*WHAT IS REQUIRED:*
Reproduce the records verbatim from the first line through the line that contains "click(381, 59)", including that line.

*INFORMATION PROVIDED:*
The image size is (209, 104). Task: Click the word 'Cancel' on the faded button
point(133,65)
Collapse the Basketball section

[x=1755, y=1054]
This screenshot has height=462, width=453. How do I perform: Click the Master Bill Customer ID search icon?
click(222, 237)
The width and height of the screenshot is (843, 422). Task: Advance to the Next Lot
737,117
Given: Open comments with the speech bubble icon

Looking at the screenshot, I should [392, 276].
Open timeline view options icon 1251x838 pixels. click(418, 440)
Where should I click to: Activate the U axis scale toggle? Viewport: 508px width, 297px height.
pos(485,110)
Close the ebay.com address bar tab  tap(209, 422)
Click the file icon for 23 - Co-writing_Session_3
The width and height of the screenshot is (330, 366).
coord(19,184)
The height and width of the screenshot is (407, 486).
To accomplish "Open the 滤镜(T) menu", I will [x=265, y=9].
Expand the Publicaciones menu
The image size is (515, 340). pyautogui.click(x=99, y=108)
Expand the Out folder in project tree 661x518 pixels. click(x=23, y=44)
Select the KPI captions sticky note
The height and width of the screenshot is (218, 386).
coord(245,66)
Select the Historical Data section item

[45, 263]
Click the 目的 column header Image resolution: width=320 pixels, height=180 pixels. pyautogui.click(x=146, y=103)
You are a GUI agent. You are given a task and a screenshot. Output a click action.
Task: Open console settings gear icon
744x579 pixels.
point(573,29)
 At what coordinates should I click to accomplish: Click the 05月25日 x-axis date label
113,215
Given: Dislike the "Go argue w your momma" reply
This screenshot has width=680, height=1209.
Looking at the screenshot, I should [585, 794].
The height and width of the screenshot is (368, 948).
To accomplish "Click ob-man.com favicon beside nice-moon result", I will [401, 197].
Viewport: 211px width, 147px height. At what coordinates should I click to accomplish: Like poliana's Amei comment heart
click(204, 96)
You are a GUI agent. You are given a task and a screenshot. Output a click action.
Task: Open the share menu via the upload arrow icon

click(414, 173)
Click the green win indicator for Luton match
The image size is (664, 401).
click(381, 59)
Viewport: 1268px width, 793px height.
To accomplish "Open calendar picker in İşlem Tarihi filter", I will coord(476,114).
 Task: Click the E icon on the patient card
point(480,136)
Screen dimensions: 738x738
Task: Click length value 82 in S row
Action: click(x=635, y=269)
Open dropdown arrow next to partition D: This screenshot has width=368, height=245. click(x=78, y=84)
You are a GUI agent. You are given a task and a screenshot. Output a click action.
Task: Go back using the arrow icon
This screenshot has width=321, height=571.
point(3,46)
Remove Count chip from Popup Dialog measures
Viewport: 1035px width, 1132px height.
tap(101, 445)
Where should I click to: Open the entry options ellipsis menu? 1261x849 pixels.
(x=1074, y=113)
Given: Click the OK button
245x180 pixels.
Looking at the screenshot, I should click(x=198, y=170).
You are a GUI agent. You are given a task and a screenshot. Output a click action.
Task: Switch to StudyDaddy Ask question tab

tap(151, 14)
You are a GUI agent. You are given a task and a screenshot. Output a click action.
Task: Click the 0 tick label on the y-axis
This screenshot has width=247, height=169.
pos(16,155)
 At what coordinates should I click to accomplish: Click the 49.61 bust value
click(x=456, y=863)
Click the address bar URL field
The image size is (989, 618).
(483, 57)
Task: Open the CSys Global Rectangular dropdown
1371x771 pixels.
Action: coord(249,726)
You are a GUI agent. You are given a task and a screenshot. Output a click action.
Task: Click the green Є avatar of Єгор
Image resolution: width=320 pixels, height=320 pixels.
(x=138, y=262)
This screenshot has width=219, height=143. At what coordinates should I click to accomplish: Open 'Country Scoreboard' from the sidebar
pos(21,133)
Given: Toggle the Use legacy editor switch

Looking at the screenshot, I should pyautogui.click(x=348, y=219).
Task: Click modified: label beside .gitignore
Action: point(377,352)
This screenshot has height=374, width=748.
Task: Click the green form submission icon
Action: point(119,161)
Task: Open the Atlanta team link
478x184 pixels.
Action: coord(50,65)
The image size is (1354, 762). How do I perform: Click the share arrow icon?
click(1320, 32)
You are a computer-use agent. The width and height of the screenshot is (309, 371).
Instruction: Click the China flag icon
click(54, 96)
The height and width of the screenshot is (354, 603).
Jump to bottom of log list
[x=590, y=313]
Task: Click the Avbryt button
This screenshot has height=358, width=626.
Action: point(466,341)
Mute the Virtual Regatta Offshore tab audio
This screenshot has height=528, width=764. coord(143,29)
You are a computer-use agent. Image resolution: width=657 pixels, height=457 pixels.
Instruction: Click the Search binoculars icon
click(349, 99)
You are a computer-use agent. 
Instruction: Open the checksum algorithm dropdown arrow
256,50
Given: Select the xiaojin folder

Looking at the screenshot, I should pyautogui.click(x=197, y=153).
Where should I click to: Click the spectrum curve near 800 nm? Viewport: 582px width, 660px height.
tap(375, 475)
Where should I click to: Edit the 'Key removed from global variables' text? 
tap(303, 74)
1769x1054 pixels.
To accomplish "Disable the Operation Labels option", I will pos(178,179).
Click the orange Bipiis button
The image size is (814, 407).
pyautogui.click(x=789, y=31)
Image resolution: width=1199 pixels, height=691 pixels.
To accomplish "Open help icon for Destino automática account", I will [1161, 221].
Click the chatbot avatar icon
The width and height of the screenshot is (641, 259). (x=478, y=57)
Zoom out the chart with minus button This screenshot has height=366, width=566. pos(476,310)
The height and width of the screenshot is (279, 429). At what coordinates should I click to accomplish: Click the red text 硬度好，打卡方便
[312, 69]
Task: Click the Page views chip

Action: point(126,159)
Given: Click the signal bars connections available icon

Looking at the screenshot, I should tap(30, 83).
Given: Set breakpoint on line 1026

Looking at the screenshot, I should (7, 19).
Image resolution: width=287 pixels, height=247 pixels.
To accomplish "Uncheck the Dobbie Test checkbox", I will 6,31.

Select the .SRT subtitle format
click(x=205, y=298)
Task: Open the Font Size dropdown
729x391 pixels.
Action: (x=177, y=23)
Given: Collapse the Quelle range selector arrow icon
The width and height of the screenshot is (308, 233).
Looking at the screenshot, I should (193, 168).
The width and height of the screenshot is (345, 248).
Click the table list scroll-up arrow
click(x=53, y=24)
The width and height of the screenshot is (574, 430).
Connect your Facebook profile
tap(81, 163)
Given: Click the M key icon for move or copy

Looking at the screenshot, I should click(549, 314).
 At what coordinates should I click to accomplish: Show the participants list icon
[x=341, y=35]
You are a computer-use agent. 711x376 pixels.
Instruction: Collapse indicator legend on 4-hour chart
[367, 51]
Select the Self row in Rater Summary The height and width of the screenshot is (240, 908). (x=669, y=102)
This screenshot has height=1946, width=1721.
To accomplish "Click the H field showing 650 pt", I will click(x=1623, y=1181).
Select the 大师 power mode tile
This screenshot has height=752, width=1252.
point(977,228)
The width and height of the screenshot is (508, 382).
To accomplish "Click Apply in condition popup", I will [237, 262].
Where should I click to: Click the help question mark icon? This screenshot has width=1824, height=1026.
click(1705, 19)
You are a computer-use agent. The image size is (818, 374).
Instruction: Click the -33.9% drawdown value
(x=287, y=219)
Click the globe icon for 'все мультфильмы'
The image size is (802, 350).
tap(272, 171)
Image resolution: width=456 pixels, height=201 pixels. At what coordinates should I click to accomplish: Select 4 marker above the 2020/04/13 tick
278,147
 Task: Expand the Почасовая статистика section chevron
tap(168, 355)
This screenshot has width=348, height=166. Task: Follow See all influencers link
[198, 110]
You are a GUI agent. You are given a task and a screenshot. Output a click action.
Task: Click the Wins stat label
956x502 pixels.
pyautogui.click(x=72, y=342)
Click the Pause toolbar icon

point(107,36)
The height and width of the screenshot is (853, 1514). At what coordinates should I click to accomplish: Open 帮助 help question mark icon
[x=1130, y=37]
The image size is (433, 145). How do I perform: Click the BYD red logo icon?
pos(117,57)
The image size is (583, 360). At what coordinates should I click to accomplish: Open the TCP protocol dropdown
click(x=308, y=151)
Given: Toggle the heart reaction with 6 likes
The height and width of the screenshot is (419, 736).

*SOLUTION TO THIS EXERCISE:*
The image size is (209, 104). Task: Click the word 'Cancel' on the faded button
point(133,65)
Collapse the Basketball section

[x=1755, y=1054]
This screenshot has height=462, width=453. How do I perform: Click the Master Bill Customer ID search icon?
click(222, 237)
The width and height of the screenshot is (843, 422). Task: Advance to the Next Lot
737,117
Given: Open comments with the speech bubble icon

Looking at the screenshot, I should [392, 276].
Open timeline view options icon 1251x838 pixels. click(418, 440)
Where should I click to: Activate the U axis scale toggle? Viewport: 508px width, 297px height.
pos(485,110)
Close the ebay.com address bar tab  tap(209, 422)
Click the file icon for 23 - Co-writing_Session_3
The width and height of the screenshot is (330, 366).
coord(19,184)
The height and width of the screenshot is (407, 486).
To accomplish "Open the 滤镜(T) menu", I will [x=265, y=9].
Expand the Publicaciones menu
The image size is (515, 340). pyautogui.click(x=99, y=108)
Expand the Out folder in project tree 661x518 pixels. click(x=23, y=44)
Select the KPI captions sticky note
The height and width of the screenshot is (218, 386).
coord(245,66)
Select the Historical Data section item

[45, 263]
Click the 目的 column header Image resolution: width=320 pixels, height=180 pixels. pyautogui.click(x=146, y=103)
You are a GUI agent. You are given a task and a screenshot. Output a click action.
Task: Open console settings gear icon
744x579 pixels.
point(573,29)
 At what coordinates should I click to accomplish: Click the 05月25日 x-axis date label
113,215
Given: Dislike the "Go argue w your momma" reply
This screenshot has width=680, height=1209.
Looking at the screenshot, I should [585, 794].
The height and width of the screenshot is (368, 948).
To accomplish "Click ob-man.com favicon beside nice-moon result", I will [401, 197].
Viewport: 211px width, 147px height. At what coordinates should I click to accomplish: Like poliana's Amei comment heart
click(204, 96)
You are a GUI agent. You are given a task and a screenshot. Output a click action.
Task: Open the share menu via the upload arrow icon

click(414, 173)
Click the green win indicator for Luton match
The image size is (664, 401).
click(381, 59)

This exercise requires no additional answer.